- _What you have to do_: In the records below, the line containing "Revista ClienteSA (657, 1449)" is the first to keep. Retype it and all later lines exactly, through the end.

- _Source information_:

....

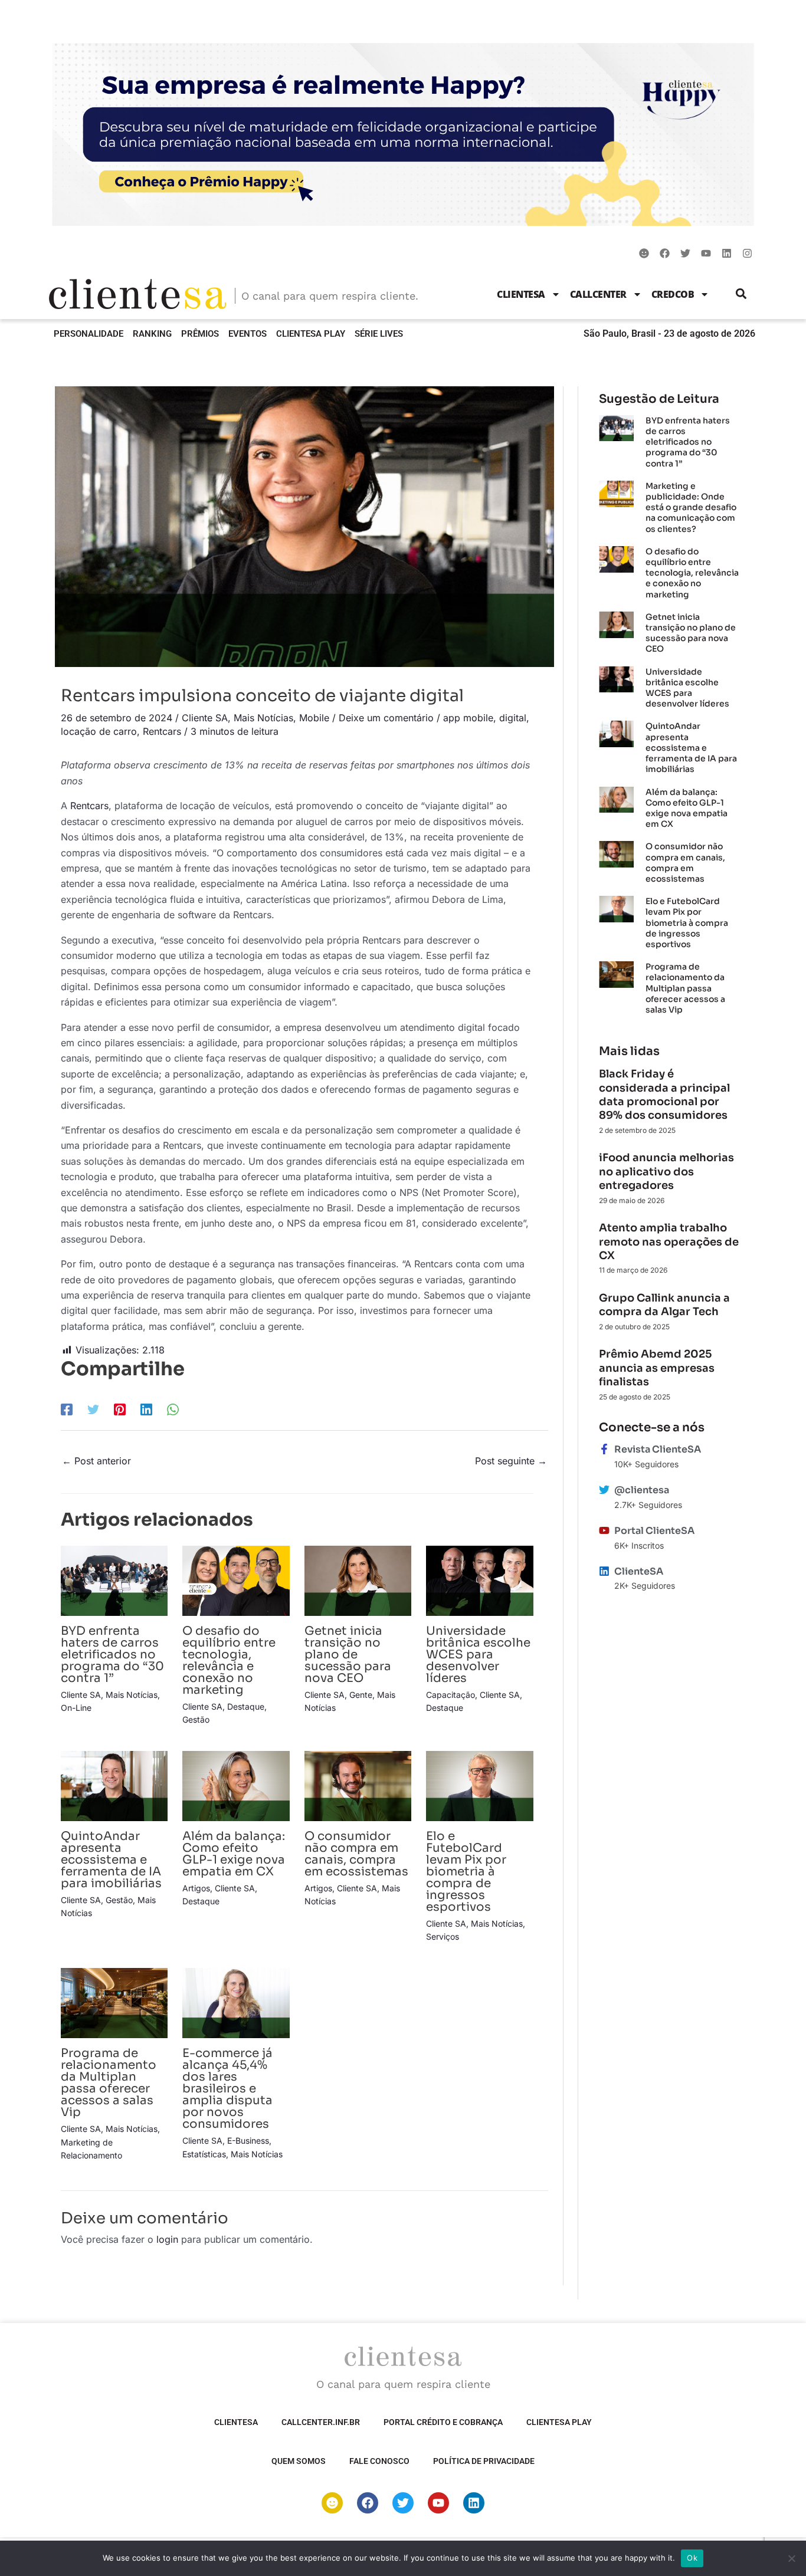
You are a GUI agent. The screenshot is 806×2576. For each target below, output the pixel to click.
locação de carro (99, 731)
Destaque (245, 1706)
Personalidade (88, 333)
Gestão (195, 1719)
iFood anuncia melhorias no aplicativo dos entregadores (666, 1171)
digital (512, 718)
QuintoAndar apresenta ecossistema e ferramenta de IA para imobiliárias (111, 1860)
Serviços (442, 1936)
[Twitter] (93, 1408)
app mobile (468, 718)
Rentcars (162, 731)
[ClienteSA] (604, 1571)
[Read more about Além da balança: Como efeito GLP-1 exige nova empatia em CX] (235, 1785)
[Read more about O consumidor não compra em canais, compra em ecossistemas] (357, 1785)
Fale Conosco (379, 2461)
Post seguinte (511, 1461)
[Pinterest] (120, 1408)
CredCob (672, 294)
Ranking (152, 333)
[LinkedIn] (146, 1408)
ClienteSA (521, 294)
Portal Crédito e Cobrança (443, 2422)
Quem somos (298, 2461)
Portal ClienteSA (654, 1530)
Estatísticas (204, 2154)
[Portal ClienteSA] (604, 1530)
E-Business (248, 2140)
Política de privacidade (484, 2461)
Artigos (196, 1888)
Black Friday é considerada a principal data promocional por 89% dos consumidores (664, 1094)
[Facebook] (67, 1408)
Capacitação (450, 1695)
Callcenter (598, 294)
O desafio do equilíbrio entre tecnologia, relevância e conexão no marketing (229, 1660)
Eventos (247, 333)
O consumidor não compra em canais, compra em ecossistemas (356, 1854)
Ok (692, 2557)
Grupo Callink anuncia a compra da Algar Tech (664, 1305)
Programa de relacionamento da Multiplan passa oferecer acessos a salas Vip (108, 2083)
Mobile (314, 718)
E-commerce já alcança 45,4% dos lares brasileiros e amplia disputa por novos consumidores (227, 2088)
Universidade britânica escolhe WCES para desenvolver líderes (478, 1654)
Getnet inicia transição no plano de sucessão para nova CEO (347, 1654)
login (167, 2239)
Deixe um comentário (386, 718)
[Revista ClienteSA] (604, 1449)
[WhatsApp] (173, 1408)
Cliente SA (205, 718)
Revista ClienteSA (657, 1449)
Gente (360, 1695)
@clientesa (641, 1490)
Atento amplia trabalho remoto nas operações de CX (669, 1241)
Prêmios (200, 333)
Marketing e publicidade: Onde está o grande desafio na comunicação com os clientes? (691, 507)
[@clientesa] (604, 1489)
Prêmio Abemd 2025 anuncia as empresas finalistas (657, 1368)
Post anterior (96, 1461)
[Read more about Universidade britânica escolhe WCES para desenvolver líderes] (479, 1580)
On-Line (76, 1708)
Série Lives (379, 333)
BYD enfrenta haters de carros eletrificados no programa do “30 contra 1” (112, 1654)
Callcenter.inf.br (320, 2422)
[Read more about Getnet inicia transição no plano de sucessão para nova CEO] (357, 1580)
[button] (741, 294)
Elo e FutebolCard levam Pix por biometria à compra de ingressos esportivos (466, 1871)
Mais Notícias (263, 718)
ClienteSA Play (310, 333)
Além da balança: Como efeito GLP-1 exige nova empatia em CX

....

- _Result of this exercise_:
Revista ClienteSA (657, 1449)
Gente (360, 1695)
@clientesa (641, 1490)
Atento amplia trabalho remoto nas operações de CX (669, 1241)
Prêmios (200, 333)
Marketing e publicidade: Onde está o grande desafio na comunicação com os clientes? (691, 507)
[@clientesa] (604, 1489)
Prêmio Abemd 2025 anuncia as empresas finalistas (657, 1368)
Post anterior (96, 1461)
[Read more about Universidade britânica escolhe WCES para desenvolver líderes] (479, 1580)
On-Line (76, 1708)
Série Lives (379, 333)
BYD enfrenta haters de carros eletrificados no programa do “30 contra 1” (112, 1654)
Callcenter.inf.br (320, 2422)
[Read more about Getnet inicia transição no plano de sucessão para nova CEO] (357, 1580)
[button] (741, 294)
Elo e FutebolCard levam Pix por biometria à compra de ingressos esportivos (466, 1871)
Mais Notícias (263, 718)
ClienteSA Play (310, 333)
Além da balança: Como efeito GLP-1 exige nova empatia em CX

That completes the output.